Naturalmente, tentarei abordar a questão sob o prisma que mais se adequa à minha escassa formação na apicultura e afins. De resto, já pouco há a dizer acerca dos simpáticos bichinhos que o National Geographic dissecou à exaustão quando um gang de origem africana (abelhas assassinas) fez das suas nas Américas e deixou mal vistas as abelhas de todo o mundo que, como atrás referi, até são uns bichinhos simpáticos ao ponto de serem efémeros para não causarem muita maçada.

O mel é a principal razão para a existência das abelhas, pois toda a gente sabe que tirando os zoos toda a espécie humana parece vocacionada para extinguir tudo quanto seja animal sem uma utilidade específica: render pilim.
E naturalmente, ao falar no mel ocorre-me logo o papel da Rainha no contexto de qualquer colmeia.

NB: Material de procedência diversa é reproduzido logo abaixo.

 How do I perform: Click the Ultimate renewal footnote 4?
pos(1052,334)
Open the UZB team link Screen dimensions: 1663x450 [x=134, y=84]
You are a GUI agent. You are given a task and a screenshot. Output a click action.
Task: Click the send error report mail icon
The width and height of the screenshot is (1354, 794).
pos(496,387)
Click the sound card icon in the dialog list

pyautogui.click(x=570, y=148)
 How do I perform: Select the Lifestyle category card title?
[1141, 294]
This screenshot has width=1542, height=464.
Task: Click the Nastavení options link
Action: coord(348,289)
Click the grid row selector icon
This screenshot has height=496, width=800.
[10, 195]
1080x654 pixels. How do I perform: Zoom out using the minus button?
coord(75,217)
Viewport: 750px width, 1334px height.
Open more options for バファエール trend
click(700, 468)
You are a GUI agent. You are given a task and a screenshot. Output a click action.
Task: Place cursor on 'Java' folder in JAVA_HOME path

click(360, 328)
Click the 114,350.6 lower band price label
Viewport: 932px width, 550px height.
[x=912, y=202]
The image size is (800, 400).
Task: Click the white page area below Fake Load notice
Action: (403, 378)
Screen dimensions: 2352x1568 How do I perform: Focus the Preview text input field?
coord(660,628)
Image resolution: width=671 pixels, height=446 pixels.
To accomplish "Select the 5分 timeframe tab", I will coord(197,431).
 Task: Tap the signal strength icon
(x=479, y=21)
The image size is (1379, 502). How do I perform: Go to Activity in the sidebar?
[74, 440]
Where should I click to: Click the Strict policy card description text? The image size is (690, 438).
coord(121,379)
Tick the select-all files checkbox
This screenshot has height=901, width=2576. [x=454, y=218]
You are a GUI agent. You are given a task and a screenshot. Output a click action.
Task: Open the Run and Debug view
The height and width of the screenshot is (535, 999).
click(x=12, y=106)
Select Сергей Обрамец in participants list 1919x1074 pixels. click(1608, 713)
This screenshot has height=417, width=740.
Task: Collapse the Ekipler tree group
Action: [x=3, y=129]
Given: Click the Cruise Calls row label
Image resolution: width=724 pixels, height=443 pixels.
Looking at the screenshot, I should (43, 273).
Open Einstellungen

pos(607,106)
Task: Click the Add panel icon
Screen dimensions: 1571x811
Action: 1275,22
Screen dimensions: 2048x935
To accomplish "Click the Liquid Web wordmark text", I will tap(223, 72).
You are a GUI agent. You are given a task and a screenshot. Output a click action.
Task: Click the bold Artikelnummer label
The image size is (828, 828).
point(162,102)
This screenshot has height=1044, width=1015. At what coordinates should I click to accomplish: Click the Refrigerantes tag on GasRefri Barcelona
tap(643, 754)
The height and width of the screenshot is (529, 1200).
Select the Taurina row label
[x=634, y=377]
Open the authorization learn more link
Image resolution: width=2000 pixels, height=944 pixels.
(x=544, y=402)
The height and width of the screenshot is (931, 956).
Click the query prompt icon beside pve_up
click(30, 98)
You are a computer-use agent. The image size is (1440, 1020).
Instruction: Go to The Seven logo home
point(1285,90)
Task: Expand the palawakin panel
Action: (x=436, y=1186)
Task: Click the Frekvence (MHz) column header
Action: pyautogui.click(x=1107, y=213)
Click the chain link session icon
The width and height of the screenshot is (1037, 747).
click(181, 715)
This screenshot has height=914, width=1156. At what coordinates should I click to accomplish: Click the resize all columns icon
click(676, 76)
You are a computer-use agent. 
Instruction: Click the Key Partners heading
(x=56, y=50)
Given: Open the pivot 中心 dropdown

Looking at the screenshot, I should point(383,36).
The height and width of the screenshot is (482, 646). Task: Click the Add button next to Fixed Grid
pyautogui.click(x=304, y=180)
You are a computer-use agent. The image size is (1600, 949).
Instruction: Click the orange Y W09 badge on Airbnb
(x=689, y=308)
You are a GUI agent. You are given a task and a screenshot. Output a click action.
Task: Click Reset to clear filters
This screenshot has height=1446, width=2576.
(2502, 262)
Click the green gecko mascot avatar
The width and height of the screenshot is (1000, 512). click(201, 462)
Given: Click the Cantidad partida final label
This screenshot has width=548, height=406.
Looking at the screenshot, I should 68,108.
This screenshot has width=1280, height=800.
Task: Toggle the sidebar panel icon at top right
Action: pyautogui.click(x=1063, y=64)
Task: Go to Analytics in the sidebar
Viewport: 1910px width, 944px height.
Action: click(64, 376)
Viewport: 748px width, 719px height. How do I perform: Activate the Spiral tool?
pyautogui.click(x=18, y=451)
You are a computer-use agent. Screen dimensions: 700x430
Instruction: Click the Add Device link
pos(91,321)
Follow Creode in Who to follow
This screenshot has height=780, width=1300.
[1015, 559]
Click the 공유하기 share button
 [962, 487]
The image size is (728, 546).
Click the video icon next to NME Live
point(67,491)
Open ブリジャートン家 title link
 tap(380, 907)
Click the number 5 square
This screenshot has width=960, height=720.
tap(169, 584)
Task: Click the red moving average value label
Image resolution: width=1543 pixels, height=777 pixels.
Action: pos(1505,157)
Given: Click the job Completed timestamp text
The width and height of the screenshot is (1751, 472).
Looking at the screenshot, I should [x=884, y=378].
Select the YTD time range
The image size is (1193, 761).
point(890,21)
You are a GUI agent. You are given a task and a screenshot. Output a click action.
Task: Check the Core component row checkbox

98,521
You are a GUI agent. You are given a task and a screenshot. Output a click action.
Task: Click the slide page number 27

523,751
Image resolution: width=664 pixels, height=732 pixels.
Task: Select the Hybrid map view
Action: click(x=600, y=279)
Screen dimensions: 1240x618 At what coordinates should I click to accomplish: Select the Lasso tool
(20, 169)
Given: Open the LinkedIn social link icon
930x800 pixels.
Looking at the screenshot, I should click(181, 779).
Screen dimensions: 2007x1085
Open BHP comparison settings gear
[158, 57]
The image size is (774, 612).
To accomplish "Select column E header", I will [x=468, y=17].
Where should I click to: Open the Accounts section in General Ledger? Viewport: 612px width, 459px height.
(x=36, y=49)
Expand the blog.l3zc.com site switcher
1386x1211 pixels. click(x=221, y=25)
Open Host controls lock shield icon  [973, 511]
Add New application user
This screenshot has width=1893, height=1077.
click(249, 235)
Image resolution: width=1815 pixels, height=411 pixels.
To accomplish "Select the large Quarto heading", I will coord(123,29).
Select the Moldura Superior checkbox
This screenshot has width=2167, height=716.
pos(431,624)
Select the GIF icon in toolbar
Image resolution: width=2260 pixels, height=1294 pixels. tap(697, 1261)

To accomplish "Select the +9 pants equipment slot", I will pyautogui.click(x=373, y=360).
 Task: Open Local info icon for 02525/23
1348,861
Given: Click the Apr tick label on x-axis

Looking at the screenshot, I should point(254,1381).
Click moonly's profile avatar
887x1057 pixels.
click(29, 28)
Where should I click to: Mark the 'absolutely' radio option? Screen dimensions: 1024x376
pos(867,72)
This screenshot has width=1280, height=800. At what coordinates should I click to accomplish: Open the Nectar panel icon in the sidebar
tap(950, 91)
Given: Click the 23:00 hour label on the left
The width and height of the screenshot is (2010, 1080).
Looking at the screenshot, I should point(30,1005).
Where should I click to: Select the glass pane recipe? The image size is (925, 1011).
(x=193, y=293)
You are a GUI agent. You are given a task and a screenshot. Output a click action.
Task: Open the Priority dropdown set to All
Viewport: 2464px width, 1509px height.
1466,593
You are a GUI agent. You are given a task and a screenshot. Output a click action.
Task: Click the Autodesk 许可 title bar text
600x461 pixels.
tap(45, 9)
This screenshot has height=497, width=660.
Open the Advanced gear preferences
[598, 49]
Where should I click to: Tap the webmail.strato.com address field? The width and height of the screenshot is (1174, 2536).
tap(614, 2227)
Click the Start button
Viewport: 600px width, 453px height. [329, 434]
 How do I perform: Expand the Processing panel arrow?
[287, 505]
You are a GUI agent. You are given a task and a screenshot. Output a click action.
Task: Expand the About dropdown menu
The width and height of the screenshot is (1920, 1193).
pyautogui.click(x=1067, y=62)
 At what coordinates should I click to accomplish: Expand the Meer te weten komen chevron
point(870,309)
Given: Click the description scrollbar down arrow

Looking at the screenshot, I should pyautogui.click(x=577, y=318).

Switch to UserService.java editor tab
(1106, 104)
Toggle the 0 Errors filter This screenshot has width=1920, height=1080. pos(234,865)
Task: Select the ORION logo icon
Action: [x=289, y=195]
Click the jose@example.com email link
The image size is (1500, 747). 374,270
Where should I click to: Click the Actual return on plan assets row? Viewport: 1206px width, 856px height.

É que à Rainha, que ao contrário da sua homóloga do xadrez (que se pode mover em todas as direcções) vê as asas cortadas pelos apicultores para ficar sogadita em casa, compete exclusivamente levar à letra a velha receita do crescei e multiplicai-vos que igual sucesso tem obtido entre coelhos, formigas e ratazanas, só para citar outros exemplos.

Ou seja, Sua Alteza (por norma tem o dobro do tamanho das restantes abelhinhas, embora existam honrosas excepções) tem por missão pôr ovos e chega a atingir os mil por dia.
Para que isso aconteça, e aqui entro num aspecto que prendeu a minha atenção, a Rainha conta com os préstimos de um elemento essencial na sua função.
E esse é precisamente o Zangão que, apesar do mau feitio que o nome sugere, tem como papel manter a Rainha entretida e bem disposta, nomeadamente no acasalamento (que na colmeia é levado muito a sério e por isso assume um cariz de suma importância).

A inteligência das abelhas fica comprovada em pleno com a constituição desta dupla ganhadora cuja existência é inteiramente dedicada a um permanente truca-truca que, como todos sabemos, pode constituir uma excelente opção para acautelar uma existência saudável e feliz.

21 comentários:

  1. gostei muito do "acautelar uma existência saudável e feliz".
    (e espero que ninguém tenha que recorrer ao docente lá de baixo para comprovar o que dizes!)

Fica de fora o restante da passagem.